The fear generated amongst probable victims, however, is manic. Israel was nearly paralysed when missiles started striking it during the Gulf War. The war also ended prematurely, forty- eight hours before all coalition military objectives were expected to be achieved, because Israeli intelligence forecast an imminent biological/chemical strike. This was considered unacceptable and Israel prepared for nuclear pre-emption. Dick Cheney, the then Secretary of State for Defence of the US, also held out a thinly veiled threat of annihilation if such weapons were used by Iraq.

The policy of nuclear response to such attacks continues to be the policy of capable states. Employment of bio-weapons in a conventional war is thus virtually ruled out (if a nuclear capable state or an ally of one is involved). The threat of use however, could be a decisive tactic. The proposed hypothesis has a limitation in that it presumes rationality.

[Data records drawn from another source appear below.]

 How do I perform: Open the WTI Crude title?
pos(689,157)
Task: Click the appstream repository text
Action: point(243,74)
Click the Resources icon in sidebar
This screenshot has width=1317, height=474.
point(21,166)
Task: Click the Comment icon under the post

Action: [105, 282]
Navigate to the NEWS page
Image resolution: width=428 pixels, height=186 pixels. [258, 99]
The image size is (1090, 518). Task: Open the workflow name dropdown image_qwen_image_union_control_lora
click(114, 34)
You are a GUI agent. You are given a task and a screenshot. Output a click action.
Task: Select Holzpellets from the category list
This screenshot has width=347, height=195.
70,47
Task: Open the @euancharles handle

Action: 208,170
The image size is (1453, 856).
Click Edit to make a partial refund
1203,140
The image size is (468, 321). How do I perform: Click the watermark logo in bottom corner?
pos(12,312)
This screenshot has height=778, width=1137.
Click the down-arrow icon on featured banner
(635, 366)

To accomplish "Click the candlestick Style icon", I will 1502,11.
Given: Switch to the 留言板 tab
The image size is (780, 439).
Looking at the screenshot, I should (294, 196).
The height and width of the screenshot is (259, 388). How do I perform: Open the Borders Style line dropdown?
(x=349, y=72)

Ethnic conflicts are characterised by their irrationality. The motivation is hatred. Nor is the hatred moderated by education, culture, etc. Yugoslavias is a mature society, yet the carnage during its conflicts was unbelievable. Germany was hardly a tribal state when it cleansed its minorities by the millions.

Afghanistan on the other hand continues to be a tribal society. It is unclear whether its present leaders even understand the implications of their actions. They continue to chant slogane and slap their thighs in challenge. They seem to await some kind of a wrestling match if the western forces physically enter Afghanistan. They quote antecedents, their wars with the British, the Soviets etc. They forget the developments in technology, the erstwhile external support, the constraints of former enemies who were limited in their response by factors extraneous to Afghanistan. These conditions no longer exist. The rants of Osama bin Laden, calling for further terrorist attacks and the use of Weapons of Mass Destruction (WAMD) could thus lead to the obliteration of the country and its people.

The possibilities, unfortunately, do not end here. What if the urban guerrillas wait until the coalition forces are present in good numbers on Afghan soil before they strike? The US and its allies could not possibly use their arsenal in such a situation. Assuming that the Taliban government is replaced by some sort of a coalition, would such a government be stable?

Would it be pro-west? The likelihood is remote. Military opportunism is a universal trait. So the problem that the US is trying to address would not go away. Would the West then have the stomach to attack a people it has helped to ‘Liberate"?

The scenario therefore transcends that of a conventional or limited war. Employment of biological weapons (if successful) would be covert. Culpability would be hard to establish. There is no dearth of volunteers who would be willing to ‘achieve martyrdom’. Damage could be cataclysmic. The target would be a prime vulnerability of the developed world its populace. Frustration would brew in Western society. The reaction may be delayed, but it would be inevitable. The desire for revenge would far outweigh reason and justice. Perceived enemies would be indiscriminately targeted. The world order, its system of justice and consensus, concepts of sovereignty, the state etc. could collapse. The third world may no longer be considered fit to rule itself. We could well revert to the period of Empires, the rulers and the ruled, masters and slaves. Those that survive.

The premonition is that the West has bitten off more than it would like to chew in taking on the Islamic fundamentalists and their cohorts. It may have the ability, but not the resolve to enforce solutions. The immediate result may be limited to the escalation in the levels of hatred. Future situations could be more akin to the scenario painted here ominous indeed.